Directions - Can you turn everything from the start of the items down to the line containing "[x=419, y=734]", that line included, into a numbered list with blank lines dropped?

Begin Provided data

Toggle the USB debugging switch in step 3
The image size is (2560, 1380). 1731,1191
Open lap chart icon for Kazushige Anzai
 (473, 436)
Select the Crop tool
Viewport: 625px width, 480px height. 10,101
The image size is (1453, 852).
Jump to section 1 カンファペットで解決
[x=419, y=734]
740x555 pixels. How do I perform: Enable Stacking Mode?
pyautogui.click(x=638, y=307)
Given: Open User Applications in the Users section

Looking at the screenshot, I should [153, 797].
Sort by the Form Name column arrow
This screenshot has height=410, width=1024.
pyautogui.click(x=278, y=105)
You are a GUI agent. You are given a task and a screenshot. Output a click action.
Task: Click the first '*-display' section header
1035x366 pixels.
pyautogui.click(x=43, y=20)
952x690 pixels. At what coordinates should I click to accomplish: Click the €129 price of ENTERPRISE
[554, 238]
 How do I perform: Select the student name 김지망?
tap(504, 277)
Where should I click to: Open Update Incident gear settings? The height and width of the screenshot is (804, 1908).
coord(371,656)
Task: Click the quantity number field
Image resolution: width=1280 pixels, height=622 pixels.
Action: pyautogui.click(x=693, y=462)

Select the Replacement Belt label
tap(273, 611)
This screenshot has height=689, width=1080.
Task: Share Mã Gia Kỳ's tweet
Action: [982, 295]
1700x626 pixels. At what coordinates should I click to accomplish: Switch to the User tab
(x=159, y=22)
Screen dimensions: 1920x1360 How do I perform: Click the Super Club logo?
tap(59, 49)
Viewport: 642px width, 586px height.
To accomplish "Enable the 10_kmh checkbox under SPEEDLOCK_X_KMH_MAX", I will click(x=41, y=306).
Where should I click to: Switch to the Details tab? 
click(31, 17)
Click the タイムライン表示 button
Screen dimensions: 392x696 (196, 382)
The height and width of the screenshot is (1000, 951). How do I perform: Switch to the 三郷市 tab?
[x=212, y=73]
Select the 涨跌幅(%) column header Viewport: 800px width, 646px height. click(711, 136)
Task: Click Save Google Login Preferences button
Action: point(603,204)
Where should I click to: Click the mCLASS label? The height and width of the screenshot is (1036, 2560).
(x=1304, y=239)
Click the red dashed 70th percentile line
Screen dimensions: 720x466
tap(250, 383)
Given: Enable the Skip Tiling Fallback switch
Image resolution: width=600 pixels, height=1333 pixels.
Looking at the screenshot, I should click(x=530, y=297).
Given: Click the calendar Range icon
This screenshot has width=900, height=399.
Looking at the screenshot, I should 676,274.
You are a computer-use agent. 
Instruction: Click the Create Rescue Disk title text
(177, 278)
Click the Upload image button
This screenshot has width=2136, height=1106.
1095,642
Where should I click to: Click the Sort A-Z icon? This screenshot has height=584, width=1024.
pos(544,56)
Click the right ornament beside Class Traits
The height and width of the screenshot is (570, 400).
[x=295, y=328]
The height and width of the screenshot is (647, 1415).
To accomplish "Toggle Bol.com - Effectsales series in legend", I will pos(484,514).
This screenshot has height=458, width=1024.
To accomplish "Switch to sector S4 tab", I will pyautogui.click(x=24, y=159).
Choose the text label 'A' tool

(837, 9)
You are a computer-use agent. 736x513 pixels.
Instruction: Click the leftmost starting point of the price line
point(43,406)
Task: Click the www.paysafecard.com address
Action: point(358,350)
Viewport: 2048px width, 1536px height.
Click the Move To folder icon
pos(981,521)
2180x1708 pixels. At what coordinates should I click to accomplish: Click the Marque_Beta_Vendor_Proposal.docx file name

End Provided data

Expected answer -
1. Toggle the USB debugging switch in step 3
2. The image size is (2560, 1380). 1731,1191
3. Open lap chart icon for Kazushige Anzai
4.  (473, 436)
5. Select the Crop tool
6. Viewport: 625px width, 480px height. 10,101
7. The image size is (1453, 852).
8. Jump to section 1 カンファペットで解決
9. [x=419, y=734]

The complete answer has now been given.